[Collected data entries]
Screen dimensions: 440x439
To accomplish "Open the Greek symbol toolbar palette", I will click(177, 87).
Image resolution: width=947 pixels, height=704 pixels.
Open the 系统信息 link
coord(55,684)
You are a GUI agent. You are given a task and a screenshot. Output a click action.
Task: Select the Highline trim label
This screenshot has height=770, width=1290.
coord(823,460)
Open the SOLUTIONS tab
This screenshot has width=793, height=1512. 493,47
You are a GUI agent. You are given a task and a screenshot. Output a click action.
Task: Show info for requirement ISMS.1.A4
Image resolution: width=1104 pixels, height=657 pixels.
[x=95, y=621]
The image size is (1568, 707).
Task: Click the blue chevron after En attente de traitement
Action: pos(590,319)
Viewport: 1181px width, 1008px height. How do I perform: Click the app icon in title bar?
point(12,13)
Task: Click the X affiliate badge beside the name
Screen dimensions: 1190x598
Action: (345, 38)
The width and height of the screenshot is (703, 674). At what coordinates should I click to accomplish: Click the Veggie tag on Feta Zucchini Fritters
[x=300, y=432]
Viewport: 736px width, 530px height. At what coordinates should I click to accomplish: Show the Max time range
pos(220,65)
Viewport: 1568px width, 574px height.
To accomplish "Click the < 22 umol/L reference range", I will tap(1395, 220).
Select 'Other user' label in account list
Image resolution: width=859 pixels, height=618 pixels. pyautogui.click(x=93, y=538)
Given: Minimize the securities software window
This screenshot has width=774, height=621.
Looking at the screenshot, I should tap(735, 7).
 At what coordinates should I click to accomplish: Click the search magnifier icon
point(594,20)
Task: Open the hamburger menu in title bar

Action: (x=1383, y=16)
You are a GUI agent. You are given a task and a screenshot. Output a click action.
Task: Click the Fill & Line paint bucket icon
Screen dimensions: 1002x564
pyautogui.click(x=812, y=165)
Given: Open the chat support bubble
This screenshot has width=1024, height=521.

**Task to complete:**
Look above and repeat, character for character, the lines from the first one to the line with "Task: Click the X", counting both.

**Solution to this task:**
Screen dimensions: 440x439
To accomplish "Open the Greek symbol toolbar palette", I will click(177, 87).
Image resolution: width=947 pixels, height=704 pixels.
Open the 系统信息 link
coord(55,684)
You are a GUI agent. You are given a task and a screenshot. Output a click action.
Task: Select the Highline trim label
This screenshot has height=770, width=1290.
coord(823,460)
Open the SOLUTIONS tab
This screenshot has width=793, height=1512. 493,47
You are a GUI agent. You are given a task and a screenshot. Output a click action.
Task: Show info for requirement ISMS.1.A4
Image resolution: width=1104 pixels, height=657 pixels.
[x=95, y=621]
The image size is (1568, 707).
Task: Click the blue chevron after En attente de traitement
Action: pos(590,319)
Viewport: 1181px width, 1008px height. How do I perform: Click the app icon in title bar?
point(12,13)
Task: Click the X affiliate badge beside the name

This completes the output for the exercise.